When the doctor becomes the patient: A medical resident reflects on what she learned, and is learning, from her experience with COVID-19

By Gordon Lambie
When the doctor becomes the patient: A medical resident reflects on what she learned, and is learning,  from her experience with COVID-19
(Photo : Courtesy Laura Sang)

The first year of Laura Sang’s family medicine residency has been a learning experience like no other. Not only has she been working within the province’s healthcare system as it tries to adapt to the realities of a global viral pandemic, but in the spring she became one of the now thousands of people in the province who have been hospitalized for COVID-19.
“It was the Friday of Easter weekend,” she recalled, noting that she was sick in what could still be called the early days of the pandemic in the province.
Sang’s personal account of coming down with COVID-19, entitled “Blurred Lines: From Doctor to Patient in the Blink of an Eye,” was written on her blog in May and has since been shared by a number of Montreal media in one form or another. In the text she described both the physical symptoms she experienced and the complicated feelings involved with being a patient in the same spaces where she was the doctor just days earlier.
In the months since writing it all down, she said that the experience has had a huge impact on her awareness of her own mortality, and the way that she looks at the world.
“I remember when I went back to do my emergency rotation, I saw that they put me in the room for people they might have to intubate,” the doctor said.“That was a really terrifying moment and I’m glad I didn’t realize while I was there. It really hit home that I was either going to go up to the wards and be fine, or I was about to crash and be intubated myself.”
Having already been immersed in the realities of the virus through her work with patients, Sang was already taking COVID-19 very seriously before she got sick, but looking back on the experience now she said that living it firsthand has kept her concern sharp and her empathy strong.
“For a lot of people, as the pandemic has progressed, there has been a sort of COVID fatigue, where as much as you want to keep up good habits, the standards we set for ourselves break down,” she said, offering the example of regular handwashing becoming more and more infrequent over time. “People are just getting exhausted and thinking, ‘whatever happens will happen,’ but because of what happened to me, and how sick I got and how long I felt it, I have a much stronger incentive to fight that fatigue.”

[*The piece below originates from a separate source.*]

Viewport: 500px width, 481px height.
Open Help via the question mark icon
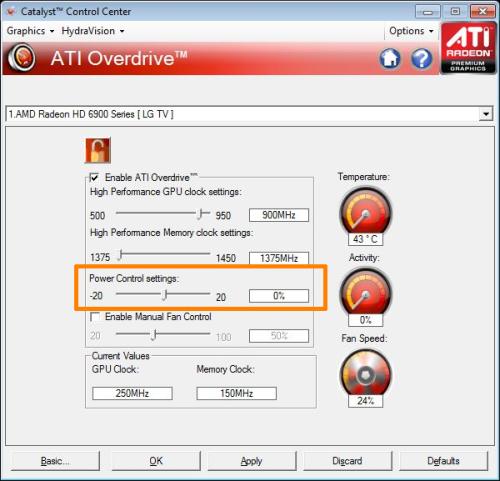(x=422, y=59)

Asked how she feels about the recent push-back by some against public health recommendations, the doctor put those opposed into two categories. Where, on the one hand, she said that she doesn’t feel it is worthwhile to try to convince conspiracy theorists that the situation is more dire than they believe, she argued that there is a large group of people who are simply disillusioned or poorly informed who can understand better with some support.
“I understand where they are coming from, and I think that helps me to not be overwhelmed with frustration about it,” she said, noting that for people who are used to clear answers from specialists, this year in which even the experts are figuring things out as we go is a very different experience. “People don’t know what to believe. I try to use that as an opportunity to educate; I’m trying to use my anger at COVID to help change perceptions in the patients and people I encounter.”
She recognized the fact that someone who has not been personally sick or who doesn’t know someone who has might have a harder time holding onto the seriousness of the virus, but she also stressed the fact that she has seen a number of people, young and old, go through very real struggles with COVID over the last several months.
“I think the biggest toll for me was psychologically,” she reflected, sharing that despite a long road of recurrent and unusual symptoms on the road to physical recovery, the stress and uncertainty of what it means to have been sick and then “recover” have been difficult.
“There’s a lot of uncertainty,” she said, pointing out that there is limited information at this point on the body’s long-term immunity after fighting the virus. “Whenever you hear about it in the media there’s the people who have not been infected and then there are the people who are actively sick, but there’s not too much discourse about the people who have recovered,” she continued. “I almost feel as if we’re this forgotten group.”
Personally determined to continue airing on the side of caution, the doctor said that she now sees people struggling with the various psychological tolls of this pandemic all the time.
“Our entire way of living has been overturned,” she said, comparing the situations to the collective trauma of countries that have experienced a war. “We need more support in helping the general public cope. We need to learn new ways of relating to each other. These difficult, emotionally exhausting circumstances have just highlighted how important mental health is in our society and we should be putting more resources into that.”